*** Opening of Data for the task ***

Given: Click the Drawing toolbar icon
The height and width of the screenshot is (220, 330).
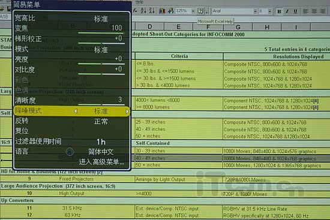Looking at the screenshot, I should (170, 11).
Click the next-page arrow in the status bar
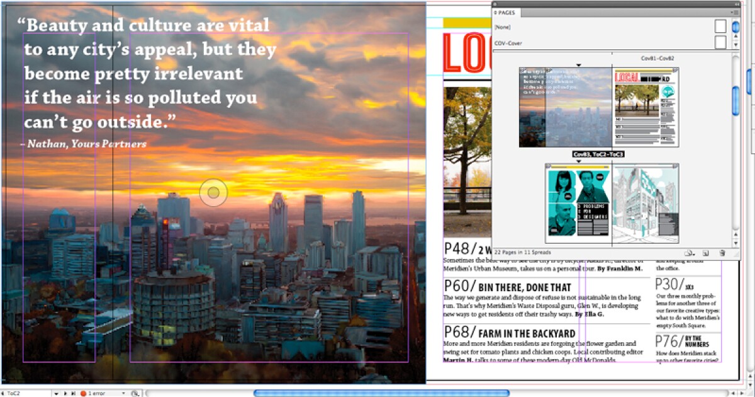 click(65, 393)
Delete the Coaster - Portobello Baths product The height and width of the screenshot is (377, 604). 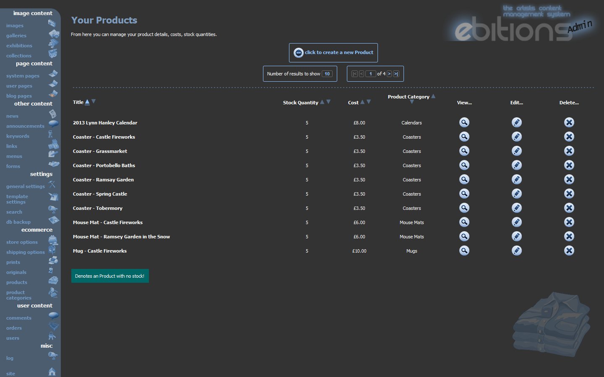point(569,165)
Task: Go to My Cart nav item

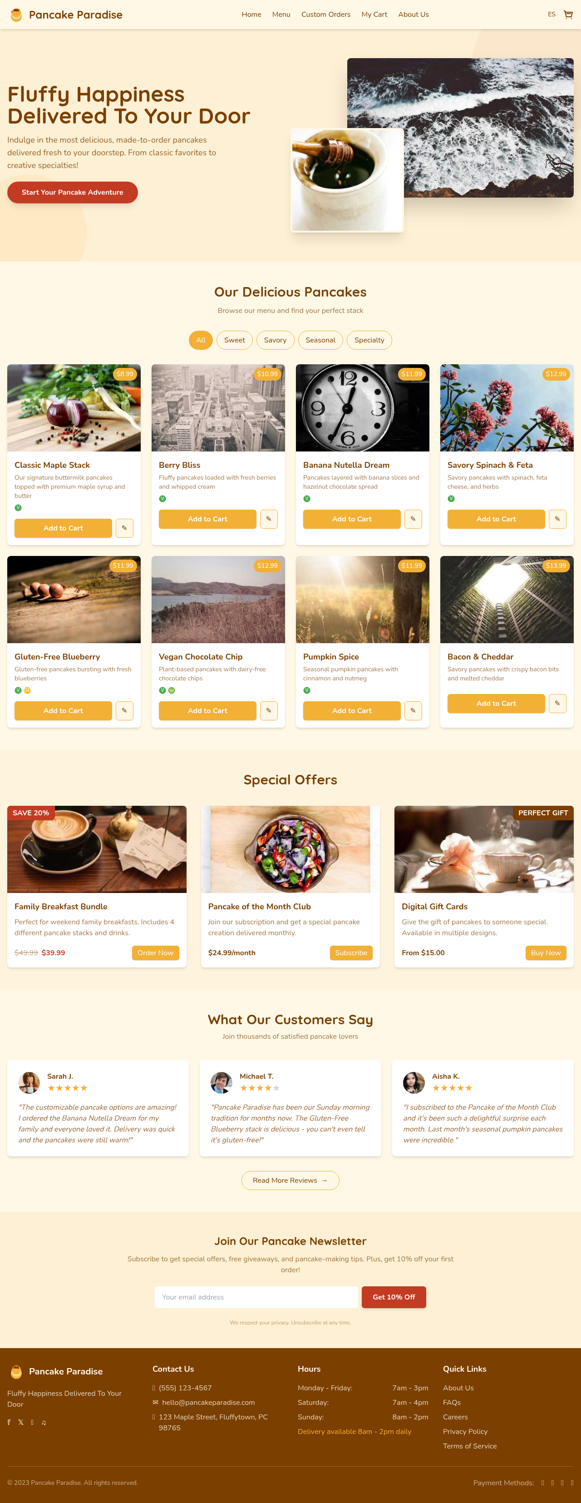Action: point(374,15)
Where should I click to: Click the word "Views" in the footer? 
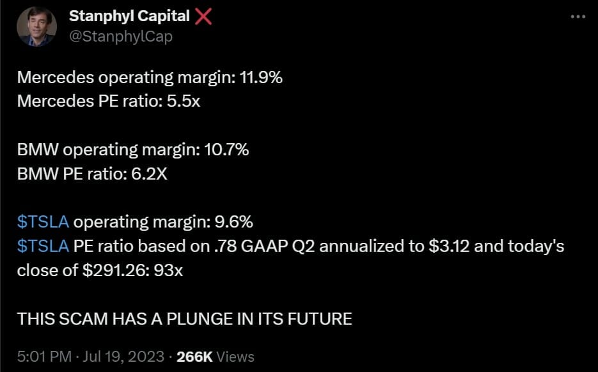click(236, 356)
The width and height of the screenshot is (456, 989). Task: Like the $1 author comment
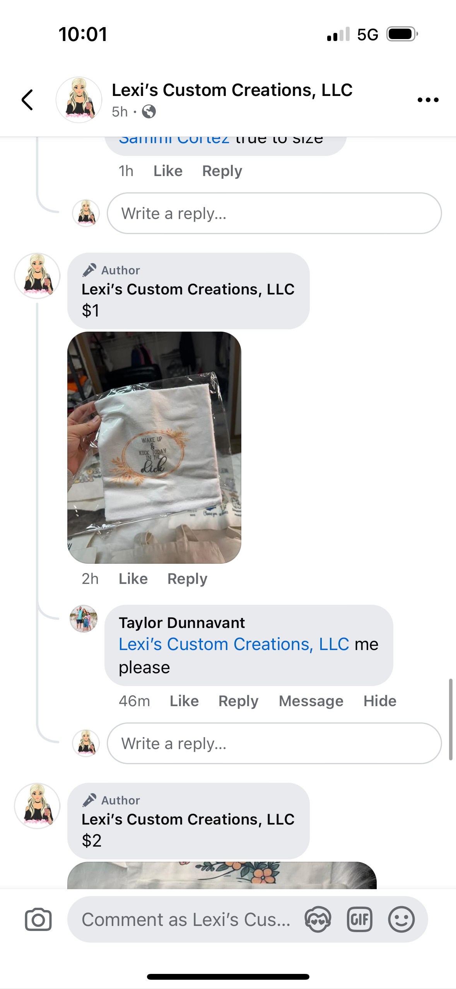pos(133,578)
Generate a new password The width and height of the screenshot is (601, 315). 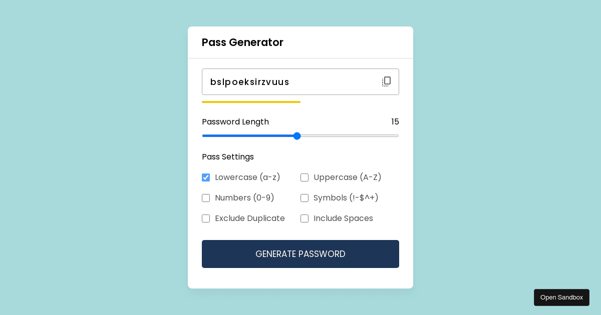tap(301, 254)
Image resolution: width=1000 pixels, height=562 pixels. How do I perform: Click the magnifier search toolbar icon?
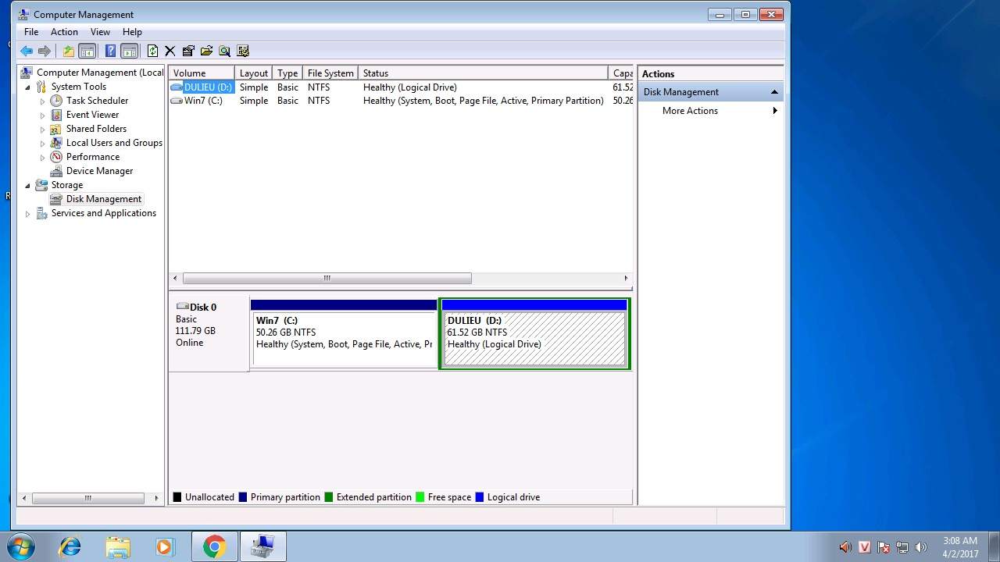(224, 51)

*** Close of Data for the task ***

Output nothing except the lines from the one containing "Image resolution: width=1000" through the final line of the entries, repeated exactly and free of pictures.

Reply:
Image resolution: width=1000 pixels, height=562 pixels. How do I perform: Click the magnifier search toolbar icon?
(224, 51)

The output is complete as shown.